The search for the British crew of the yacht Cheeki Rafiki will be suspended if nothing is found by tonight, the US Coast Guard has said.

Albert Davey, 76, of Longleaze, Royal Wootton Bassett, and his family have been hoping that nephew Steve Warren would be found even though the yacht has been missing for a week off Cape Cod.

Mr Davey, a retired NHS worker who used to be based at the old Burderop Hospital near Wroughton, has been in Bridgwater, Somerset, this week to be closer to his wife’s family.

Captain Anthony Popiel, chief of response at the 1st Coast Guard District, said he had spoken to the family of the four missing sailors to tell them that the search would be suspended at midnight.

Capt Popiel said: "I informed them that the search would continue throughout the night and into tomorrow. If by midnight tomorrow (5am Saturday UK time) there are no further developments to indicate search efforts would locate the crew alive we will suspend the search."

"It is only after deepest consideration that we suspend active search efforts.

"With sincere compassion for the families of these four men, our thoughts and prayers are with them all during this difficult time."

Coastguard officials have informed the British Consulate of their plans but are continuing to search for the missing men - experienced captain Andrew Bridge, 22, from Farnham in Surrey, and crew members James Male, 23, from Southampton, Steve Warren, 52, from Bridgwater, Somerset, and Paul Goslin, 56, from West Camel, Somerset.

Capt Popiel said: "Our focus right now however remains with this very active and very dynamic search. We will always put forth utmost efforts to find and rescue those in peril at sea."

Searchers from the US Coast Guard, the US Air Force, the Canadian military and the RAF, as well as a number of commercial vessels and volunteers, have combed more than 17,000 miles of ocean in the hunt for the Cheeki Rafiki's crew. The yacht is thought to have sunk around 620 miles east of Cape Cod last Thursday.

Debris found in the area of the Atlantic Ocean where the yacht disappeared did not belong to the stricken vessel, coastguard officials said yesterday.

Capt Popiel said: "Unfortunately we have had no sightings thus far and have concluded that none of the debris or objects located during the search have correlated to the Cheeki Rafiki."

More rescue vessels would arrive at the scene today, he said. The coastguard cutter Vigorous will arrive on scene within the next few hours and a US navy warship has already arrived in the search area and is using its helicopter to carry out searches.

Capt Popiel said: "In total, efforts since resuming the search have covered more than 17,500 square miles of ocean."

Search conditions yesterday were described as "favourable", with winds around 20 knots and seas of roughly 6ft to 8ft.

The Maritime and Coastguard Agency (MCA) said it understood and supported the "extremely difficult decision" by its US counterpart to suspend the search, and thanked the coastguard for its "extraordinary efforts" to find the missing vessel.

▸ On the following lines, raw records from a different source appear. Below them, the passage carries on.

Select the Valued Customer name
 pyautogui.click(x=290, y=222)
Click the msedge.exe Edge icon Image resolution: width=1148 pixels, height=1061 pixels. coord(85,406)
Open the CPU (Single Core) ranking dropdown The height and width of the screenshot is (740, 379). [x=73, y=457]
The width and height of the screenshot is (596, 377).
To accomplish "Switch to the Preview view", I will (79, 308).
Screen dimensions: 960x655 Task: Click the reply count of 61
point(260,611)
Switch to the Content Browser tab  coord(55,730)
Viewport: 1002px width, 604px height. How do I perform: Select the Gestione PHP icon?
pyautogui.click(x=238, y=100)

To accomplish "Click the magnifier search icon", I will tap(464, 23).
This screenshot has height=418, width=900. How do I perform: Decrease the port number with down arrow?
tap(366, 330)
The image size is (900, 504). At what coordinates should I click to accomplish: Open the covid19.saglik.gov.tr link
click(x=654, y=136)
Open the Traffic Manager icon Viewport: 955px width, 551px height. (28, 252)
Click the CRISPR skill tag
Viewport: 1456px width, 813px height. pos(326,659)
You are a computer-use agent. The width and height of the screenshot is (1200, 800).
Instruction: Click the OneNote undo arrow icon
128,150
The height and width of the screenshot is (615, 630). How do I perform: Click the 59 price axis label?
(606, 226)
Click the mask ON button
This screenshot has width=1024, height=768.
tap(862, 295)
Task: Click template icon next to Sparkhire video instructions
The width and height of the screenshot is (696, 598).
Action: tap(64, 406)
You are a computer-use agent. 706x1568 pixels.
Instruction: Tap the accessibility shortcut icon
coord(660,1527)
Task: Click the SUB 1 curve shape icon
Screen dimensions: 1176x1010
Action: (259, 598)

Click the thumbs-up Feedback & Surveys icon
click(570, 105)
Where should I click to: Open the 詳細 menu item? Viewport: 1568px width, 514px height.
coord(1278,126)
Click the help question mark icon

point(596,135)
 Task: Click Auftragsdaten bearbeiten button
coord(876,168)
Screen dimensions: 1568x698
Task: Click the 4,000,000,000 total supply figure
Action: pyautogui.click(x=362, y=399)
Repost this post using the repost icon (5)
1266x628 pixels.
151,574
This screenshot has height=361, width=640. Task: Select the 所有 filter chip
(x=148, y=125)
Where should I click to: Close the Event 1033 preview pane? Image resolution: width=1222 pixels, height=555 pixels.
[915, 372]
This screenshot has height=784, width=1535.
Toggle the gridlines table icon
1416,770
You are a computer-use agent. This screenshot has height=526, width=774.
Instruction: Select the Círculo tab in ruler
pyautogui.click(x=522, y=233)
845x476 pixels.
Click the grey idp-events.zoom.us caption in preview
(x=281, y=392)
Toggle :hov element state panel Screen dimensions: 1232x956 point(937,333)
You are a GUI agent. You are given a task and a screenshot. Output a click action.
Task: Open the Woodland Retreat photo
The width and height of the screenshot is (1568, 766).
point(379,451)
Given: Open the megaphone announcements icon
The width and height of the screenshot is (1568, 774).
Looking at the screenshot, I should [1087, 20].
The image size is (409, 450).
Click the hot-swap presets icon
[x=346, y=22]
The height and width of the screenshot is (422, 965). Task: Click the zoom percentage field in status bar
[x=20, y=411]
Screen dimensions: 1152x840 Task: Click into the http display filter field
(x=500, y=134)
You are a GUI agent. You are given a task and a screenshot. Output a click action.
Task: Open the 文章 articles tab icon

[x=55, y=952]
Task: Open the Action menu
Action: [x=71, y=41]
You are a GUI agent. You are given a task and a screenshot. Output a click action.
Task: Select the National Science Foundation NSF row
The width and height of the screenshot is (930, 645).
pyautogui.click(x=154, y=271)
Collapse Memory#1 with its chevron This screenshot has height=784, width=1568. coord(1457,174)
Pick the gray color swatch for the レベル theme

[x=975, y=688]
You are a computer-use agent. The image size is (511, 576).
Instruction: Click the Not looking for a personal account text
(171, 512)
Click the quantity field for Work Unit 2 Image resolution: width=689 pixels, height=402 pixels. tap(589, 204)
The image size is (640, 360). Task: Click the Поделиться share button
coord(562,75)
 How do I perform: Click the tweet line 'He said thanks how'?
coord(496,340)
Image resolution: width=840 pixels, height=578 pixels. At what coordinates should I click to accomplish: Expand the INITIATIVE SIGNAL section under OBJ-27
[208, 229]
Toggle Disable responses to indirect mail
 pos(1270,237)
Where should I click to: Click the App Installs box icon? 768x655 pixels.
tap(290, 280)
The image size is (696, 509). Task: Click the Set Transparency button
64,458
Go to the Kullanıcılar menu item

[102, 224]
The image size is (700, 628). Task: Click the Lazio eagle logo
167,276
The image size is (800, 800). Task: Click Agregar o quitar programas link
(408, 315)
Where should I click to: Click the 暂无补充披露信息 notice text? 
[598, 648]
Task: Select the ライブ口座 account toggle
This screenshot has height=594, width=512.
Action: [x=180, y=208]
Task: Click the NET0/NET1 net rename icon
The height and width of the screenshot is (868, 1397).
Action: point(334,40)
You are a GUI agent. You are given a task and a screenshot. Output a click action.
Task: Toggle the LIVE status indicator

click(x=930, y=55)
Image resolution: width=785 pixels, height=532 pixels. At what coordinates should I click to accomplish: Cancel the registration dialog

An MCA spokesman said: "We understand and support the extremely difficult operational decisions that the US Coast Guard is taking and the rigour with which they do so.

"Our focus is on the search... and our thoughts are with the families of the missing men at this time."

The MCA also urged volunteers in small vessels hunting for the missing yacht not to enter the search area over safety fears because of forecasts of bad weather.

The spokesman said: "We would urge owners of small craft not to venture into the area to conduct their own search operations taking into account the forecast decrease in weather conditions and the loss of two yachts in this region in the past fortnight."

Foreign Office Minister Hugh Robertson also spoke to the families of the missing sailors last night to inform them of the US Coast Guard's decision to suspend the search, saying it had gone "above and beyond" in its efforts to find them.

Mr Robertson said: "I know that, despite there being no further sightings of the Cheeki Raffiki or its crew, any decision to suspend the search will be incredibly difficult and will only be taken after the most serious deliberation."